| 2011-12-15 17:08 Don't provoke protesters, ex-minister Kudrin tells Putin |

Kasparov is ready to take risks · 2007-04-19 17:14
Russia’s FSB may use the fight against “extremism” as cover to shut down opposition movements, former world chess champion and political activist Garry Kasparov said today.
“What they’ll try to do is scare me off,” Kasparov said in an interview with Bloomberg in Moscow.
Kasparov and former Prime Minister Mikhail Kasyanov organized marches against Putin in Moscow and St. Petersburg over the weekend that ended in Kasparov’s arrest.
Some 9,000 police were deployed at the Moscow rally, which ended with baton-wielding officers breaking it up. Kasparov said that 400 were arrested. Police put the figure at 130.

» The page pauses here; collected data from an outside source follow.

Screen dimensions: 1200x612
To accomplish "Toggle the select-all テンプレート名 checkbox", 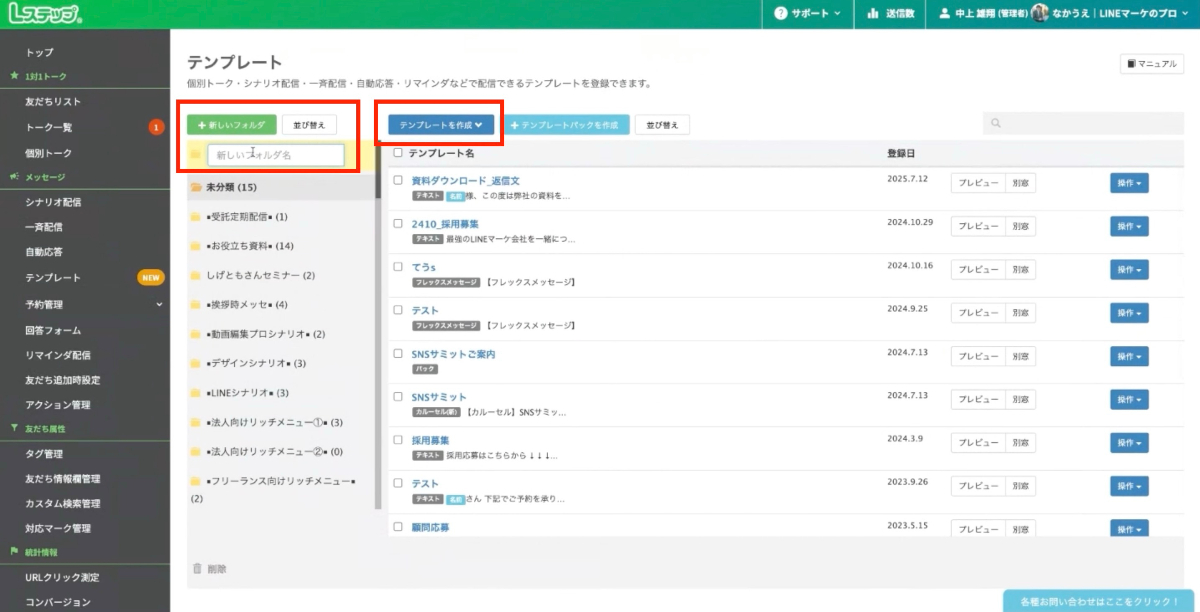I will click(x=398, y=153).
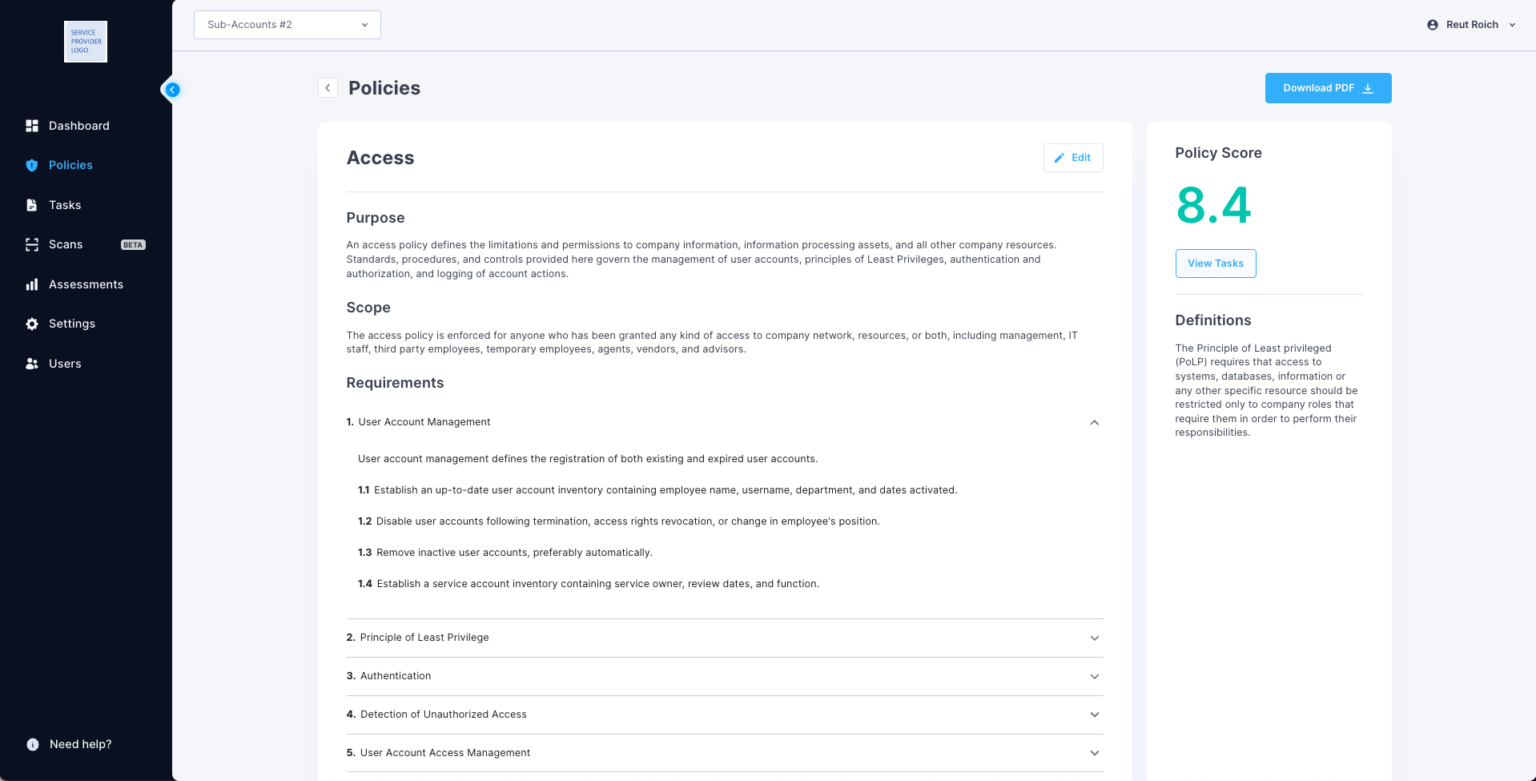Expand the Principle of Least Privilege section
Image resolution: width=1536 pixels, height=781 pixels.
pos(1093,637)
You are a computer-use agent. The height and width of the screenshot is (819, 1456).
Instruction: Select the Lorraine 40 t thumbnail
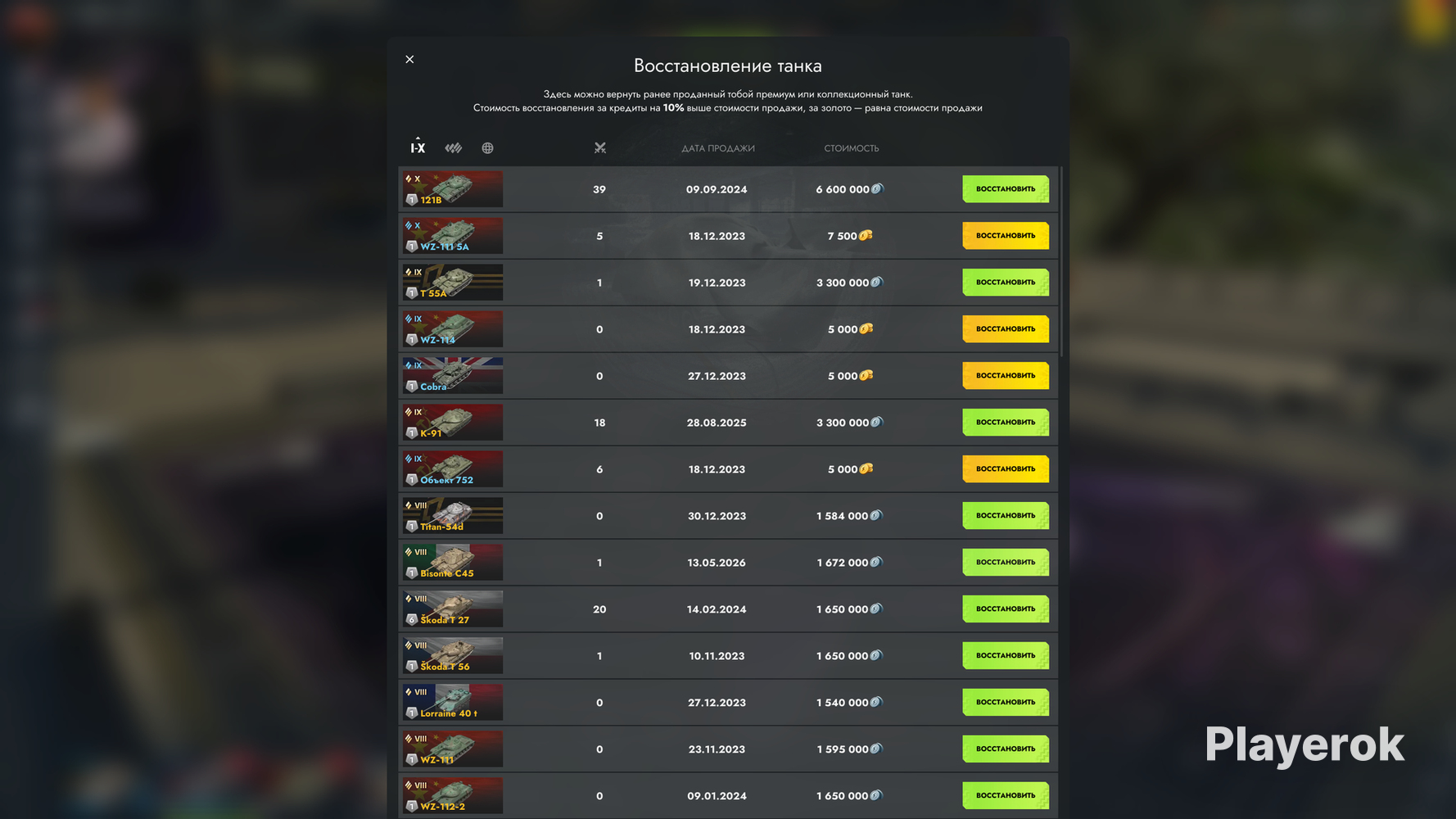click(453, 703)
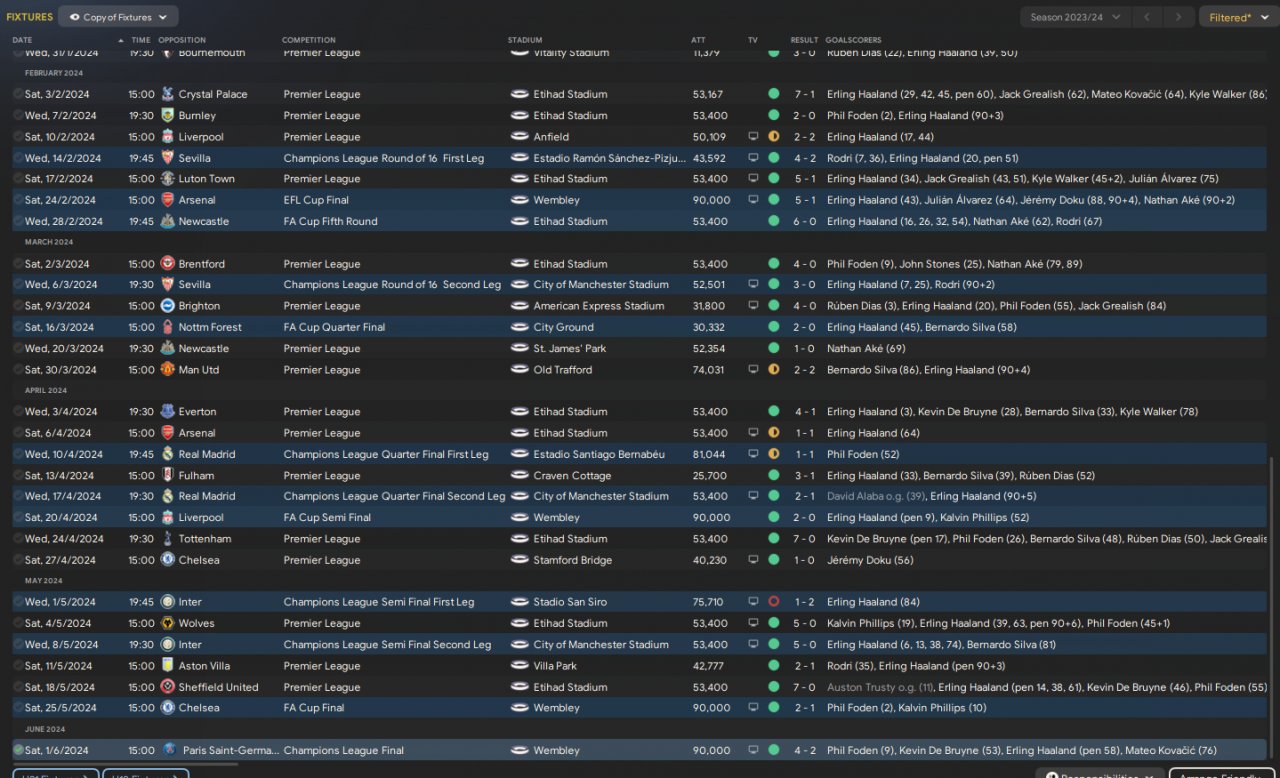The height and width of the screenshot is (778, 1280).
Task: Open the Old Trafford stadium link
Action: (562, 370)
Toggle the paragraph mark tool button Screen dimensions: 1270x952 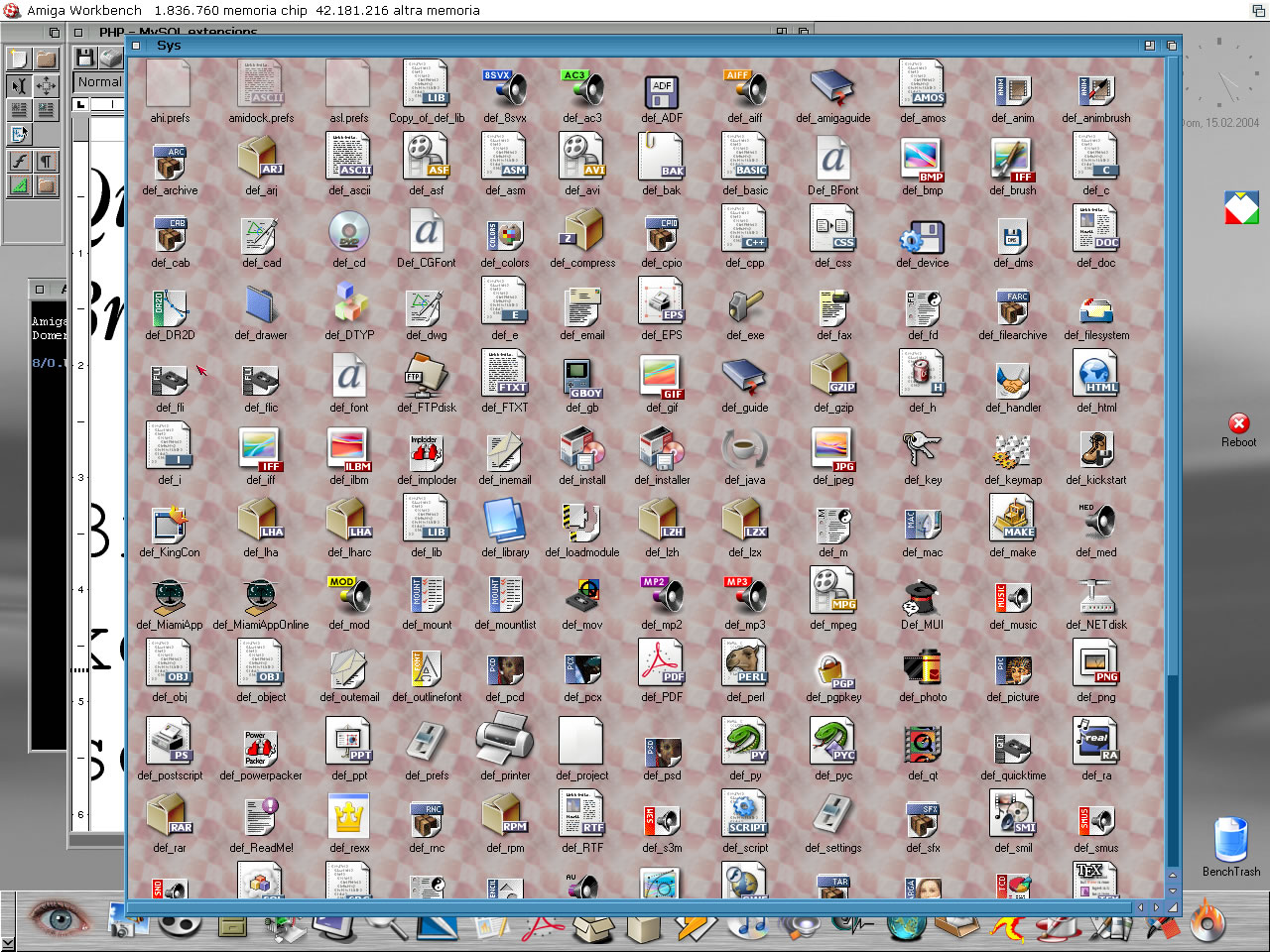[46, 161]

The Other Russia, a loose coalition led by Kasparov and Kasyanov, plans to hold more marches, perhaps in several cities simultaneously, Kasparov said.
Putin spokesman Dmitry Peskov denied the Kremlin sees Kasparov as an extremist, while adding that he couldn’t comment on the FSB investigation into his activities.
“We understand that Mr. Kasparov is not a radical,”’ Peskov said in an interview today at his office in the Kremlin. “Mr. Kasparov is a magnificent chess player. But I would not be influenced by his speeches.”
Kasparov said the FSB interest in him may lead him to spend time in jail. “I should be ready to take the same risks as thousands of our activists across the country who do not enjoy the same protection.”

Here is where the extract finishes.